Les récents spots Samsung (notamment pour la tablette Galaxy Note, mais aussi pour le smartphone Galaxy), font partie de ces raretés qu’il convient de décortiquer. Non pas pour leurs qualités intrinsèques, mais pour la foule de détails qui contribuent à raconter une certaine réalité du paysage urbain contemporain… mais aussi à la légitimer, pour le meilleur et pour le pire.
Ce ne sera pas exactement l’objet de ce billet, mais il convient de discuter cet effet performatif de la publicité, qui témoigne d’un côté d’une tendance émergente, et dans le même temps l’impose dans l’imaginaire collectif.

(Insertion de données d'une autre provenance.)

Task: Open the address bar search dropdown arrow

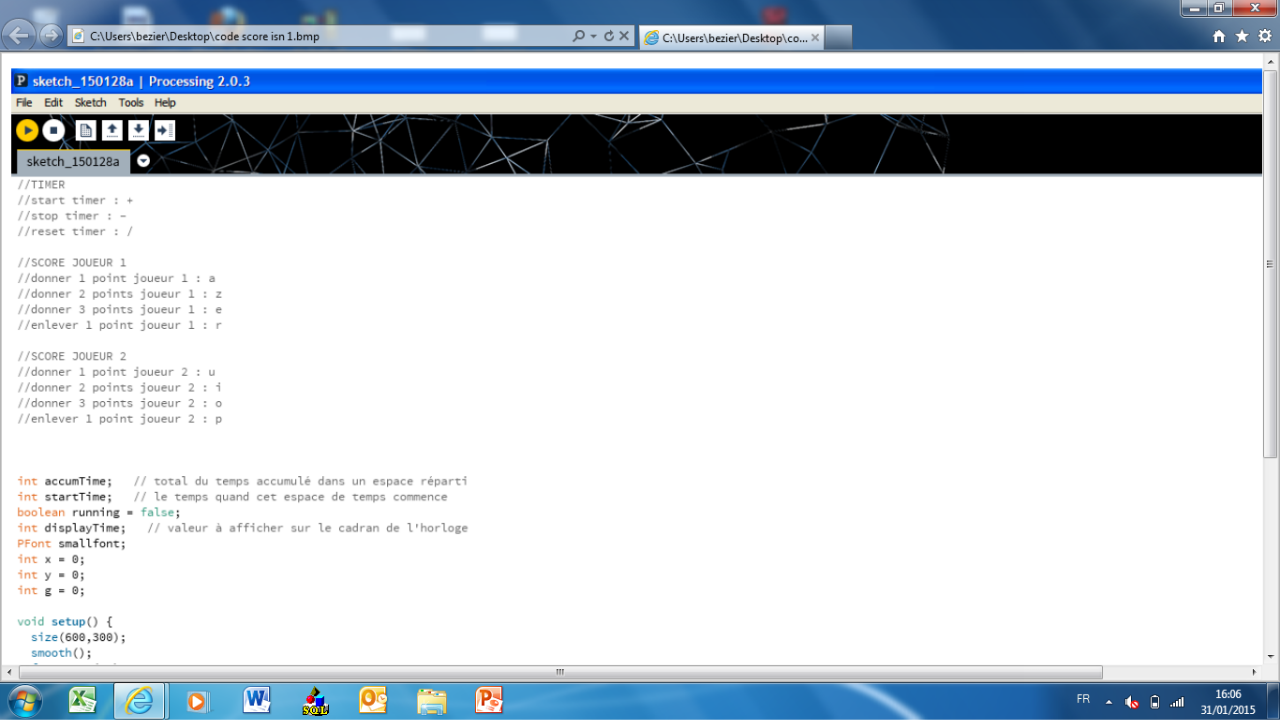Action: [x=593, y=36]
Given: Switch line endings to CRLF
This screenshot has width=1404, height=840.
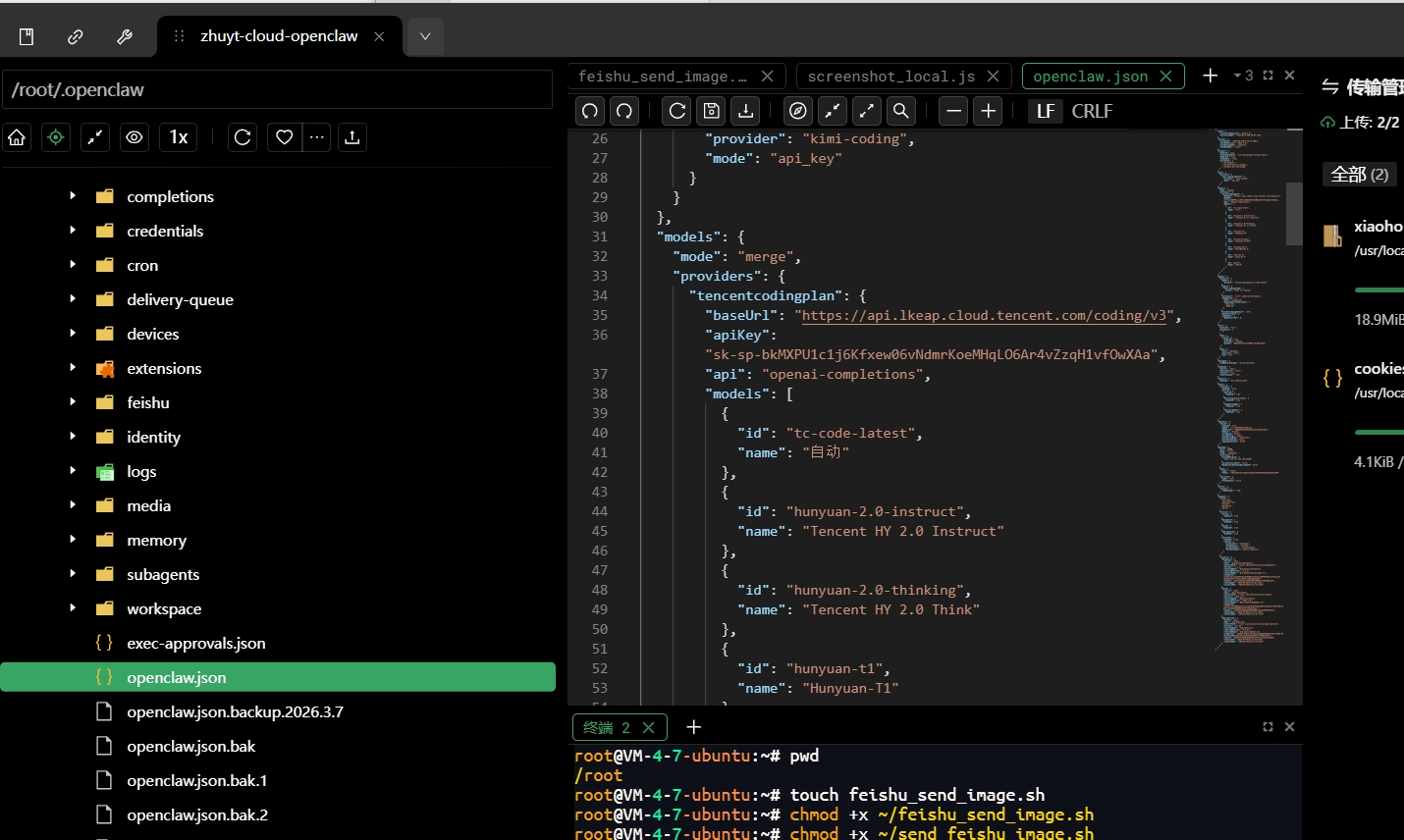Looking at the screenshot, I should (1092, 111).
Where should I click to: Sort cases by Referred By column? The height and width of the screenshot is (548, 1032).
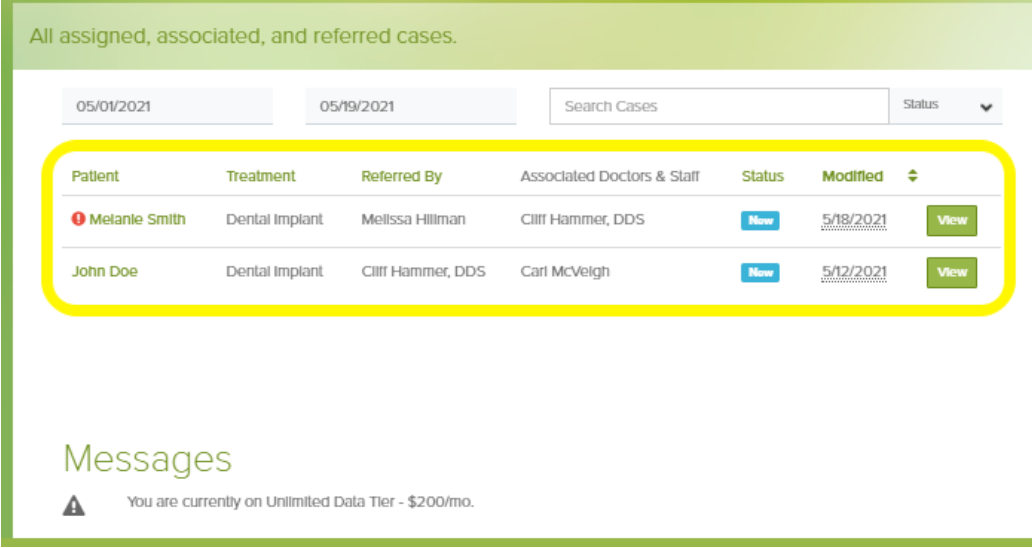point(401,176)
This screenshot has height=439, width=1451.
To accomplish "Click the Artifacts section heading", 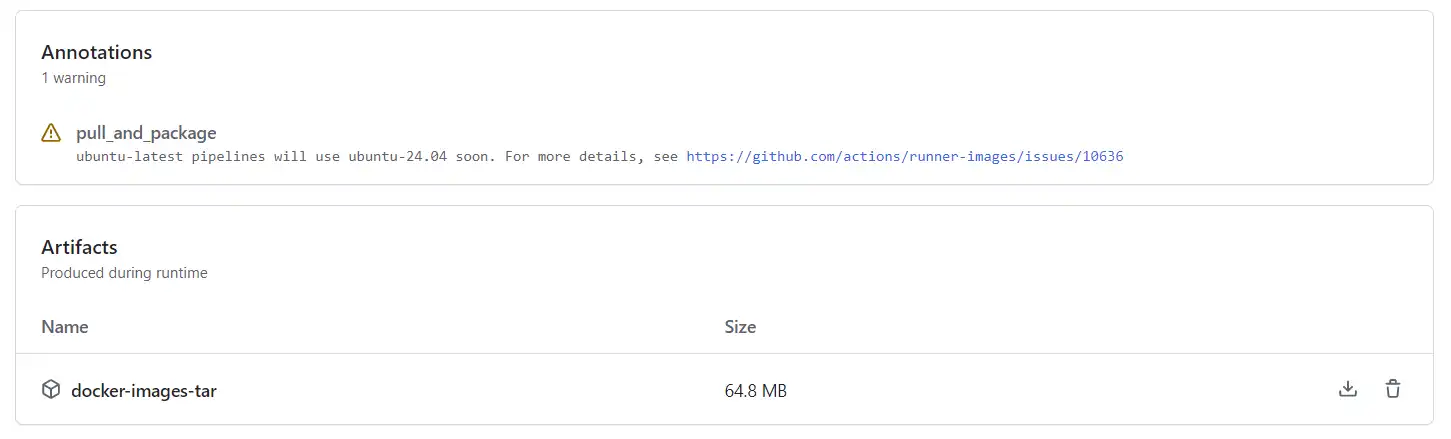I will [79, 247].
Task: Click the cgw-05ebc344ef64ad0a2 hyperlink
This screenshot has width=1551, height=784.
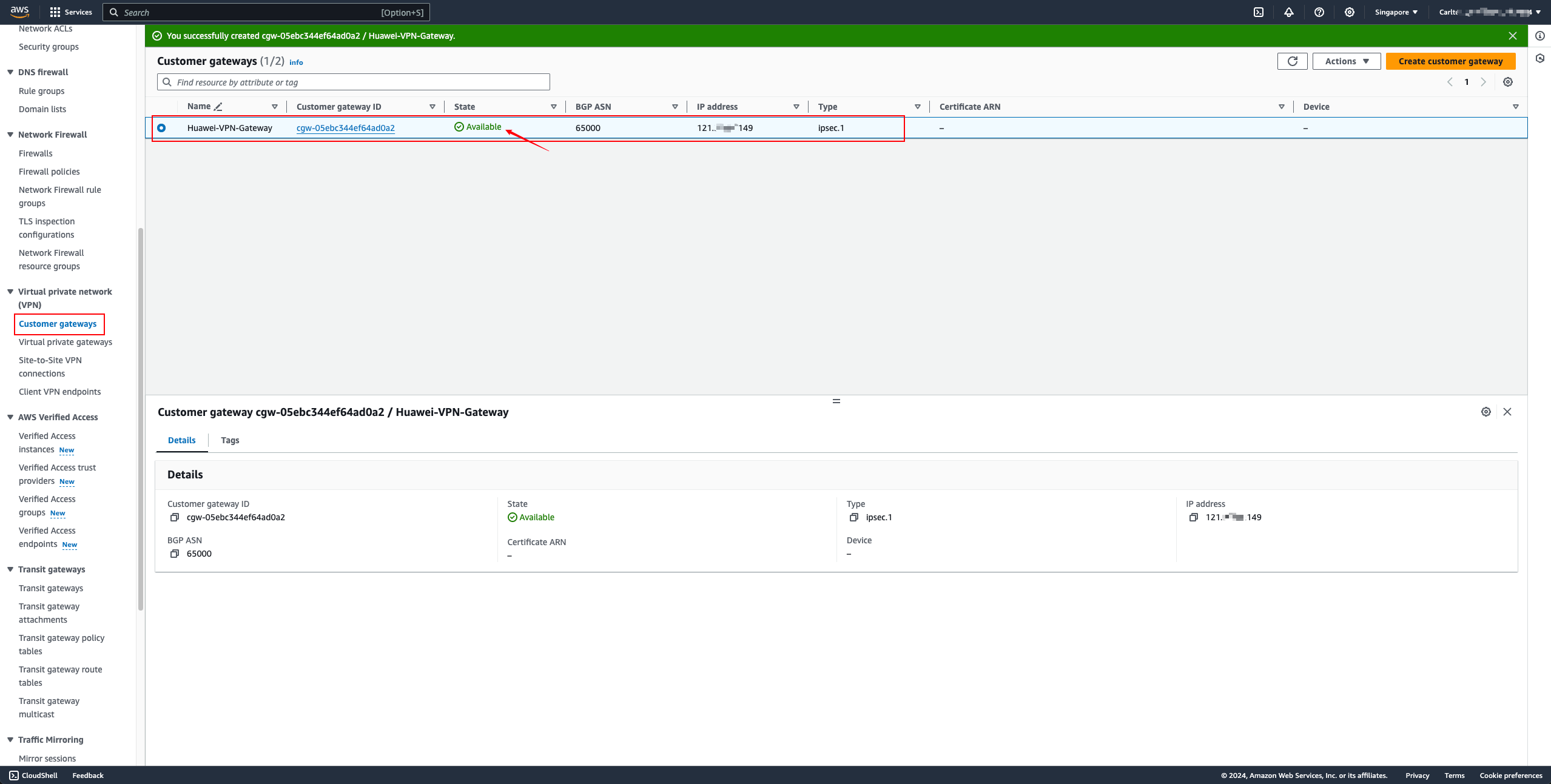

Ou, comme l’écrivait Greimas : « La figurativité n’est jamais innocente« …1
Il ne s’agira pas non plus de critiquer les publicités ou leurs publicitaires, mais d’analyser ce qu’elles racontent de la ville, et c’est cela qui pourra être critiqué. Décryptages en quatre spots commentés (une seconde partie suivra, consacrée à d’autres spots récents de la même marque, proposant une vision parallèle).
–
Au départ, ce n’est qu’une pub de plus, pour un smartphone de plus, probablement entrevue au détour d’une émission hautement intellectuelle. On y jette quand même un oeil, par acquis de conscience professionnelle : parce que la vie mobile est l’un des sujets fondamentaux de ce blog, et la publicité l’une de ses matières premières. On se retrouve alors devant cette pub particulièrement fade, au scénario éculé : un cadre sup’ doit aider un collègue à faire une présentation à distance, depuis son smartphone-tablette, afin de prouver les capacités techniques de l’appareil. Booooooring. Et puis, au détour d’une image, un détail attire l’œil expert, jamais en sommeil malgré la platitude du spot.
(vidéo malheureusement introuvable)
Vous avez remarqué ? Eh oui, la présentation en question parle de ville, et plus précisément d’un « projet économique sur la ville idéale » (cf. capture d’écran). Bigre ! Au menu, diagrammes de parts de marché et de satisfaction clients… Bigre, bis ! Les citadins de la ville idéale seraient donc des « clients » ? C’est peut-être un détail pour les publicitaires auteurs de la pub2, mais pour moi ça veut dire beaucoup…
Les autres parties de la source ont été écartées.